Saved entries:
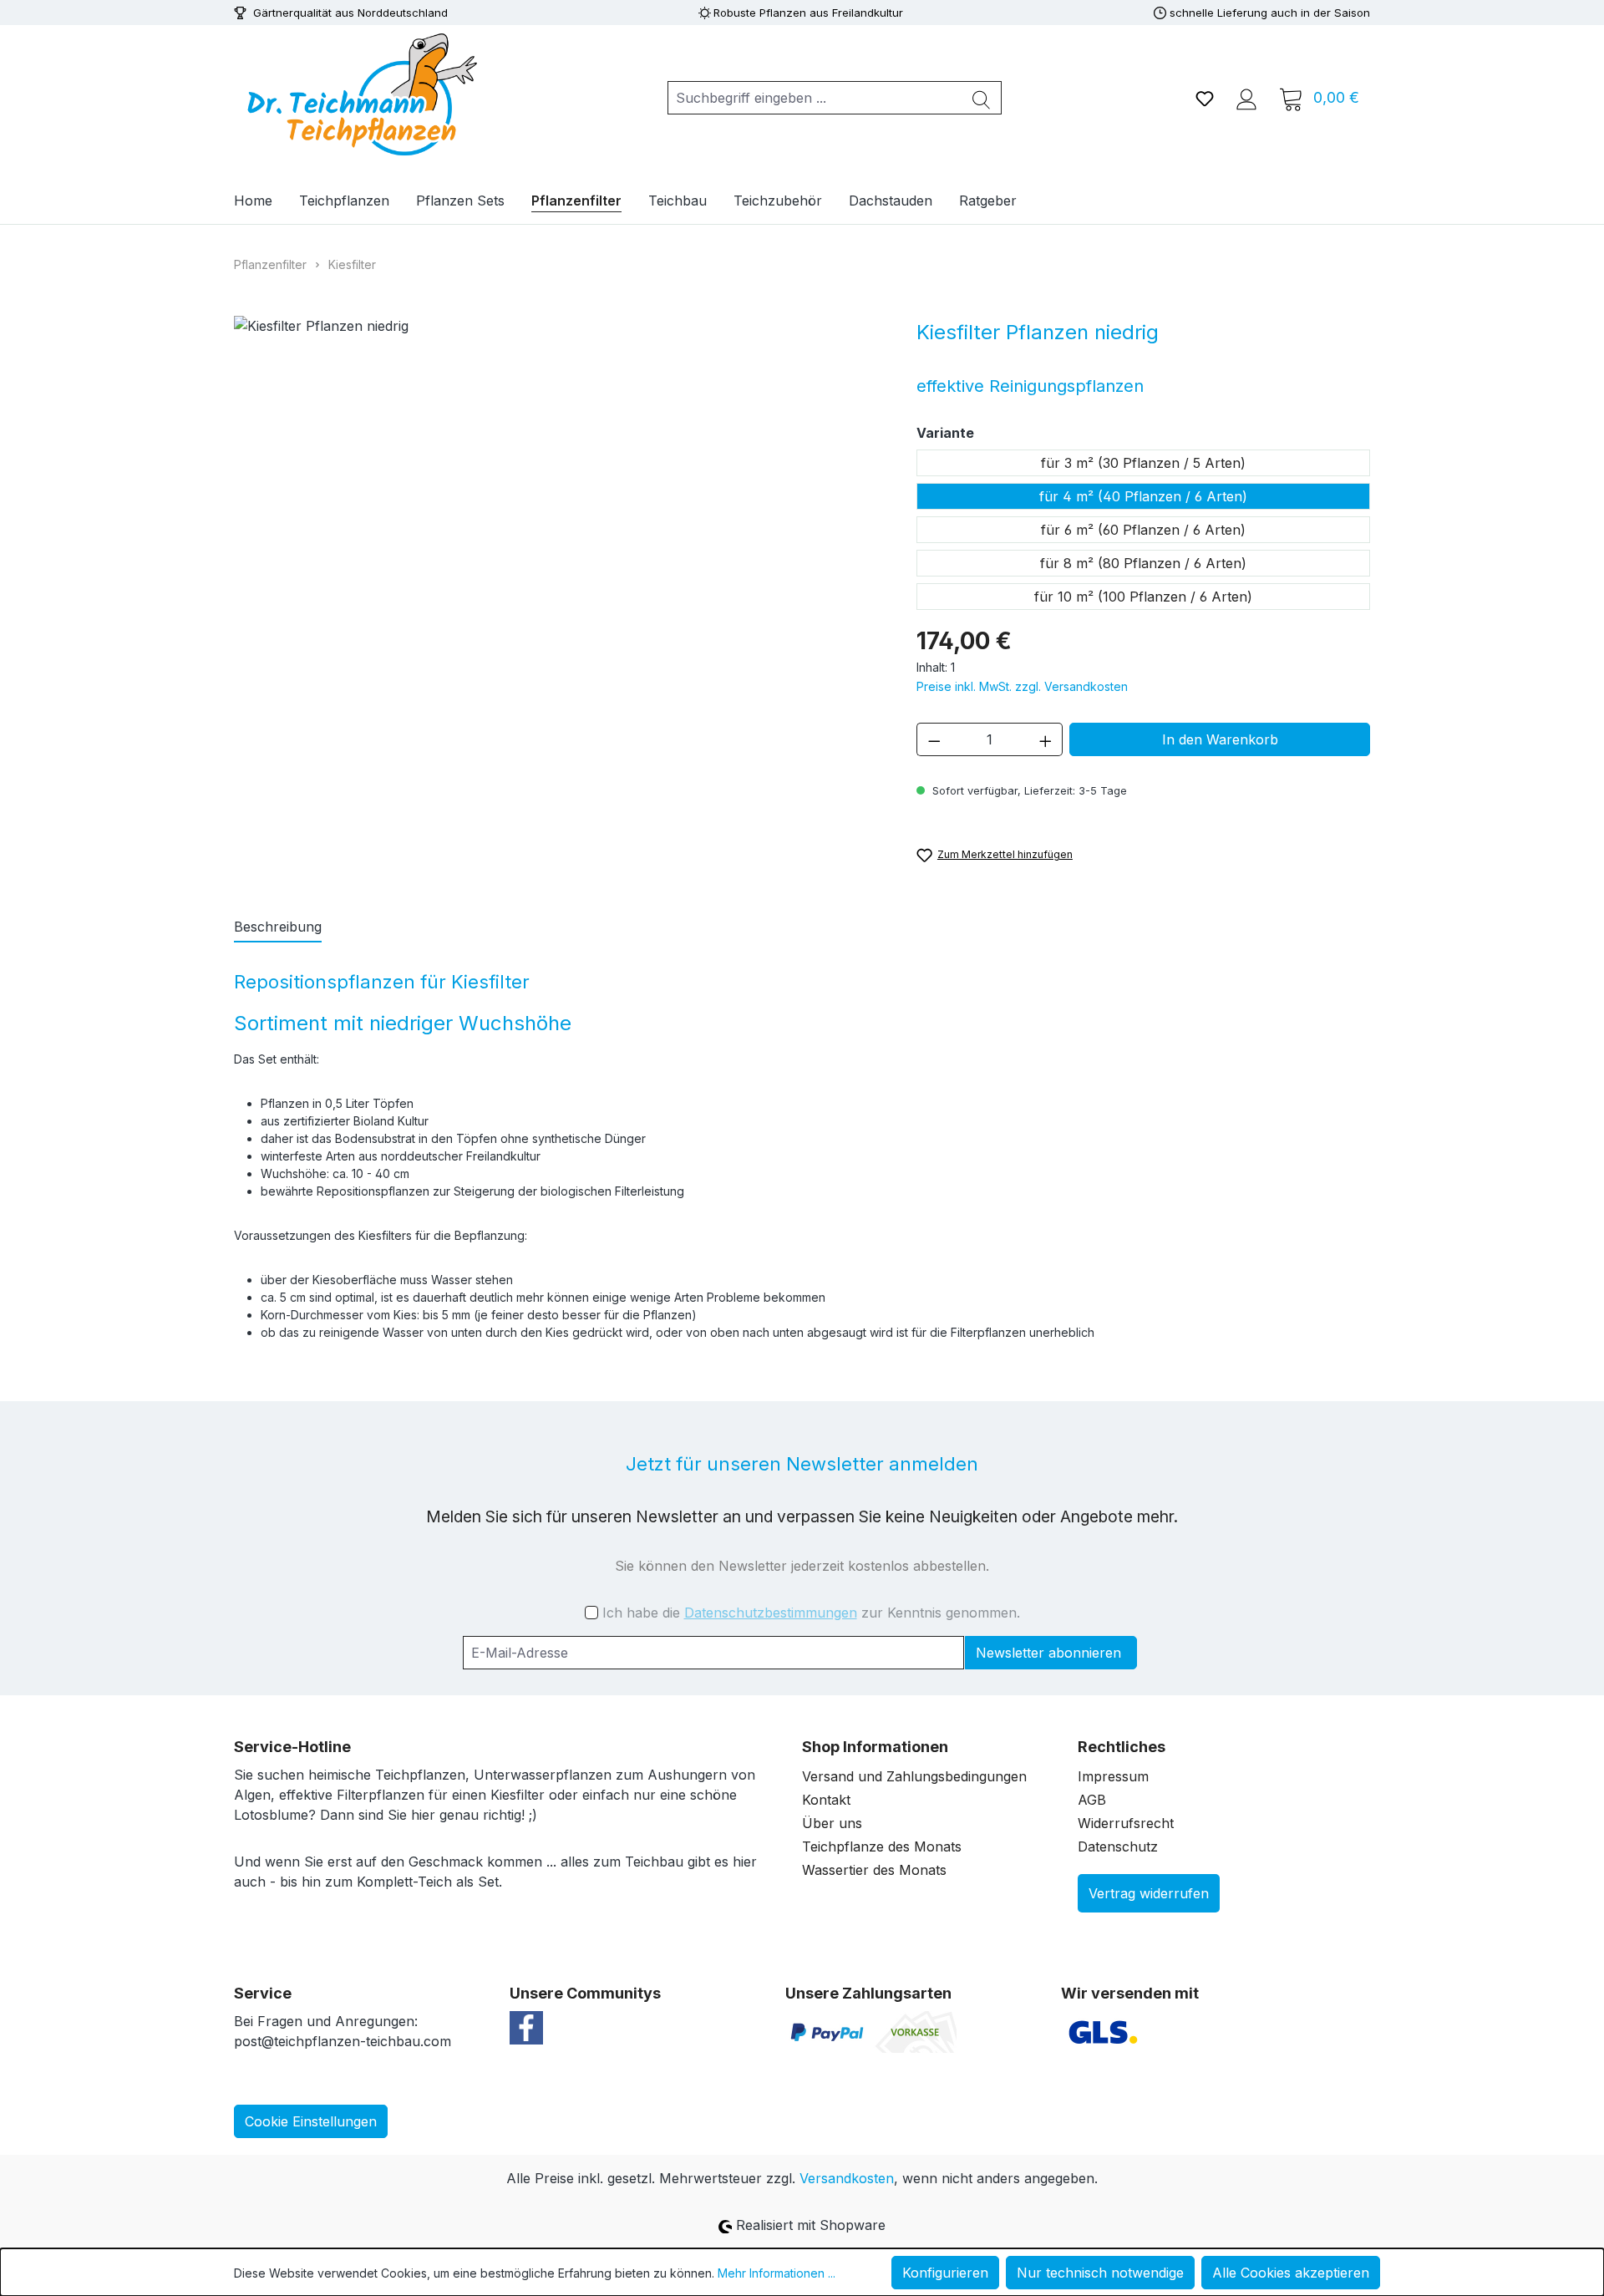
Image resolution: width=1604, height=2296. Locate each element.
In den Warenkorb (1220, 739)
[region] (558, 525)
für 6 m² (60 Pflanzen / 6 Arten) (1143, 529)
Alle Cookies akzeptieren (1290, 2272)
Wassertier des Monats (874, 1870)
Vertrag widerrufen (1149, 1893)
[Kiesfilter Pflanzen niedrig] (558, 525)
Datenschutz (1118, 1846)
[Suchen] (982, 97)
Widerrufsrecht (1126, 1823)
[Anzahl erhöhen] (1045, 739)
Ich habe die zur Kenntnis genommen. (811, 1612)
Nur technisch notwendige (1100, 2272)
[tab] (278, 927)
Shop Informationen (875, 1746)
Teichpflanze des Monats (882, 1846)
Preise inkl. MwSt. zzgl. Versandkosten (1022, 686)
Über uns (832, 1823)
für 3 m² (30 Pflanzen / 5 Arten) (1143, 463)
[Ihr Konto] (1246, 97)
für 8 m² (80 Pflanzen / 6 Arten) (1143, 563)
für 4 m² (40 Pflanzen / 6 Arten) (1143, 496)
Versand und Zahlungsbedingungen (914, 1776)
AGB (1092, 1799)
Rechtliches (1121, 1746)
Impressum (1113, 1776)
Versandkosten (846, 2178)
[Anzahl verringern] (934, 739)
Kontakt (826, 1799)
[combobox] (814, 97)
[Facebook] (526, 2026)
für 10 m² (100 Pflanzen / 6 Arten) (1143, 596)
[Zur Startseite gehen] (359, 94)
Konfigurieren (945, 2272)
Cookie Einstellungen (311, 2121)
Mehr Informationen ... (776, 2273)
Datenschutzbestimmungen (770, 1612)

- [WORK ORDER]: Could you restate word for word the lines above, from the one that contains "Widerrufsrecht (1126, 1823)" through the one that contains "Über uns (832, 1823)", and no others?

- [WRITTEN ANSWER]:
Widerrufsrecht (1126, 1823)
[Anzahl erhöhen] (1045, 739)
Ich habe die zur Kenntnis genommen. (811, 1612)
Nur technisch notwendige (1100, 2272)
[tab] (278, 927)
Shop Informationen (875, 1746)
Teichpflanze des Monats (882, 1846)
Preise inkl. MwSt. zzgl. Versandkosten (1022, 686)
Über uns (832, 1823)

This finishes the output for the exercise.